In later life he lived in Murla, a village on the Costa Blanca which is a 40-minute drive from bustling Benidorm. He and his partner of over 50 years – David Spenser – bought a villa there when they moved from their home in Islington, London, a decade before. David died in at the age of 79 in 2013 – seven years after the couple were married in a ceremony attended by 80 guests and performed by a Spanish judge. Victor recalls a touching moment when a large contingent of villagers gathered in the street to applaud them as they left the village hall in which their marriage took place. A little teary-eyed, he said: “That’s how far we’ve come from the days when David and I first met. Life was a struggle then. It was illegal to be gay and we had to live very discreet lives. Young gay people nowadays have no concept of how hard life was for homosexuals then.” After David's death, Victor imagined that he would be fine living on his own and able to see from his villa the spot where David is buried. But, despite having two delightful dogs for company – a pair of Lhasa Apsos, a breed that originated in Tibet – he decided that he could no longer deal with the solitude, and he moved to Benidorm.
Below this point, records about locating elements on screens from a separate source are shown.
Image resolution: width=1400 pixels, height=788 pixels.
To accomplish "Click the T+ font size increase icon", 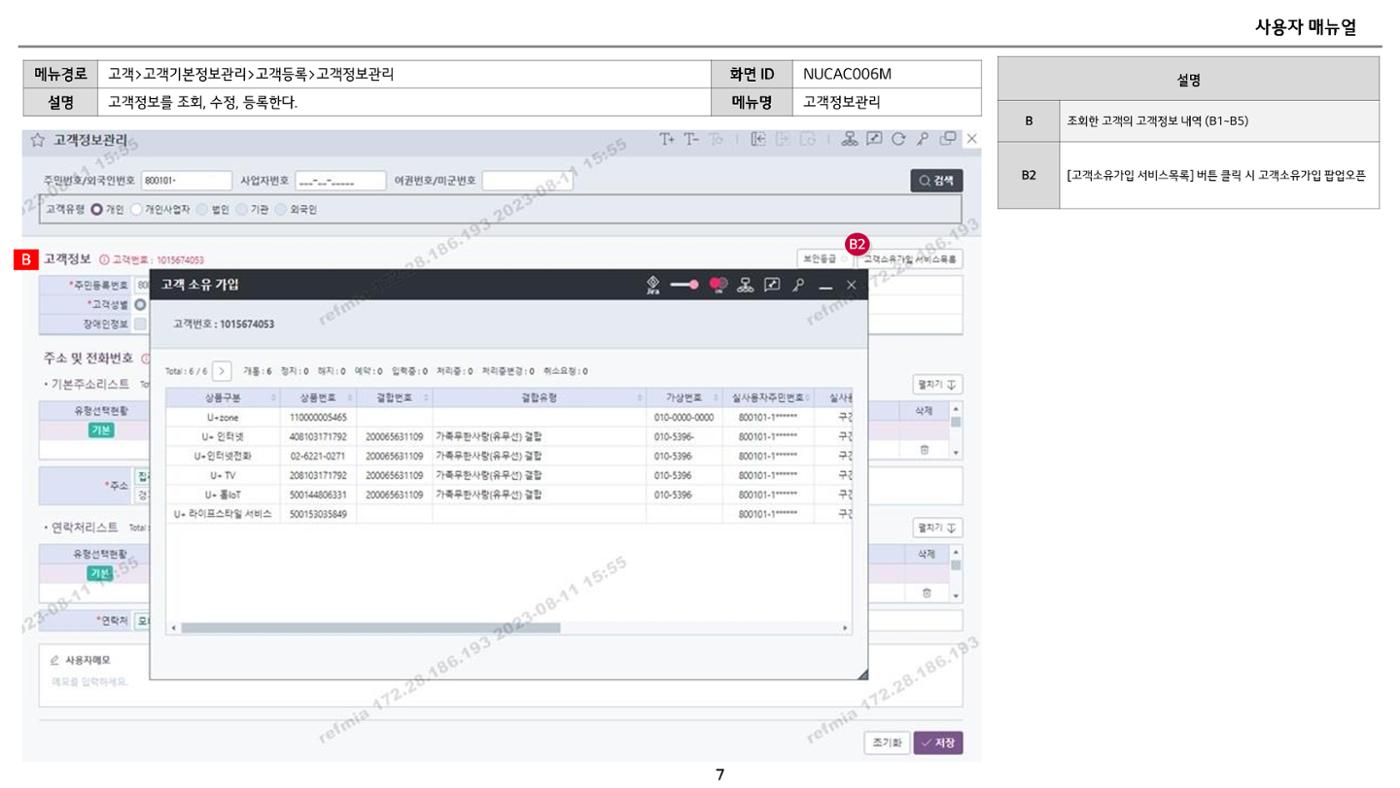I will [667, 140].
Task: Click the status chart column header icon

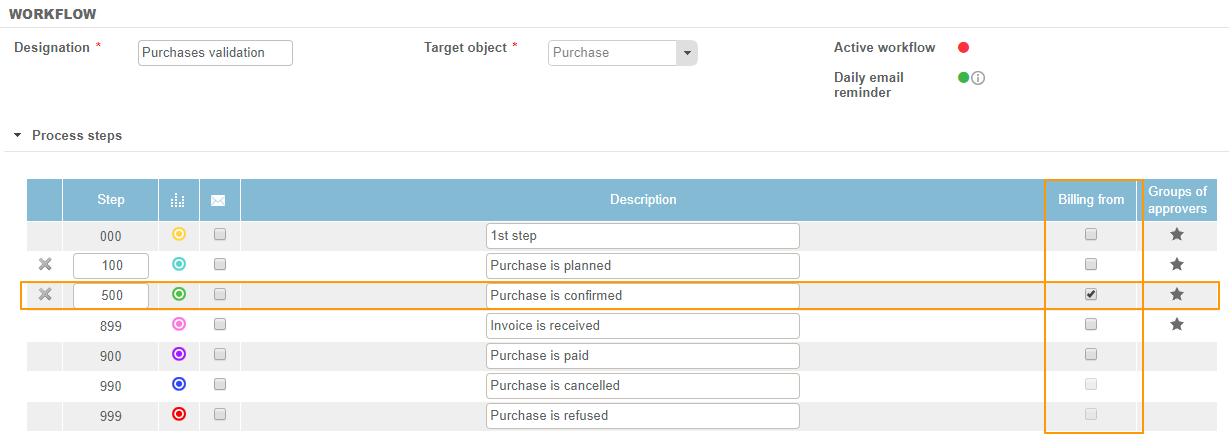Action: (179, 200)
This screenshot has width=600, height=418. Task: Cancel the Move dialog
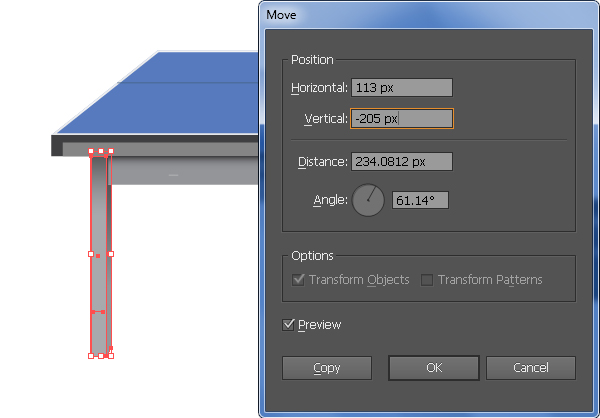531,368
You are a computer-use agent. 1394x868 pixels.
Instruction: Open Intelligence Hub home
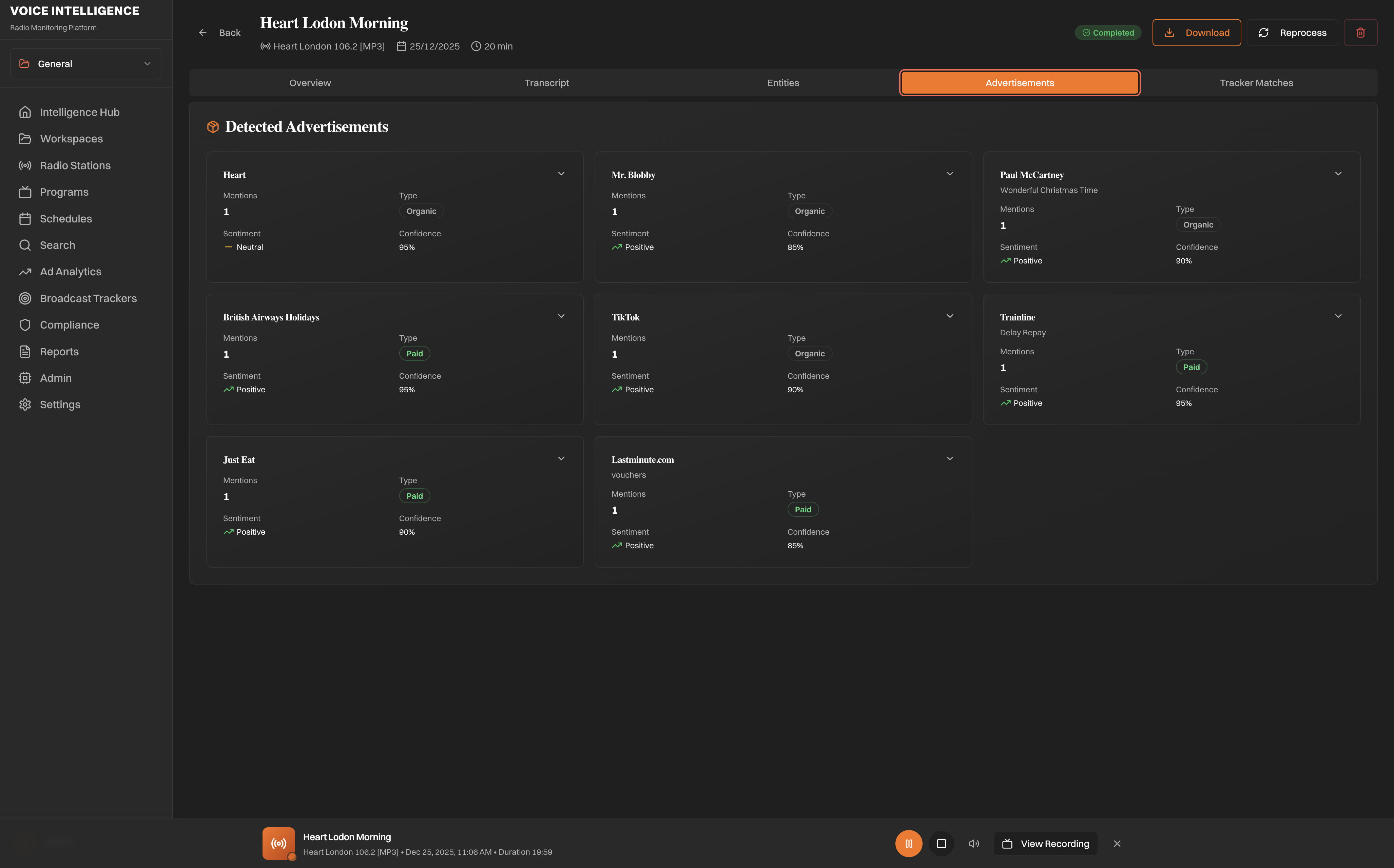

The dogs – Bubble and Squeak – were Victor’s 50th-anniversary gift to David, a child radio star of the 1940s and 50s. David will be best remembered for his portrayal on air of Just William. The author Richmal Crompton cast him in the role, in a series of dramatisations of her novels about the raucous but endearing 11-year-old outlaw. This was in 1948, when David turned 14 and was already a seasoned radio actor – performing more than one play a week. He had come into acting through a ruse set up by his ambitious mother and a BBC friend. He was lured into Broadcasting House and found himself in a studio being auditioned by the Children’s Hour producer Josephine Plummer. For playing the lead in Just William he received the standard juvenile fee of four guineas. Victor wrote: “In the years before he died, David made a valiant attempt to write his autobiography. Sadly he only completed two-thirds of it. However, he did ask me to promise that I would finish the book for him, which meant that the final third of his story would be a biography. That book is now awaiting publication.”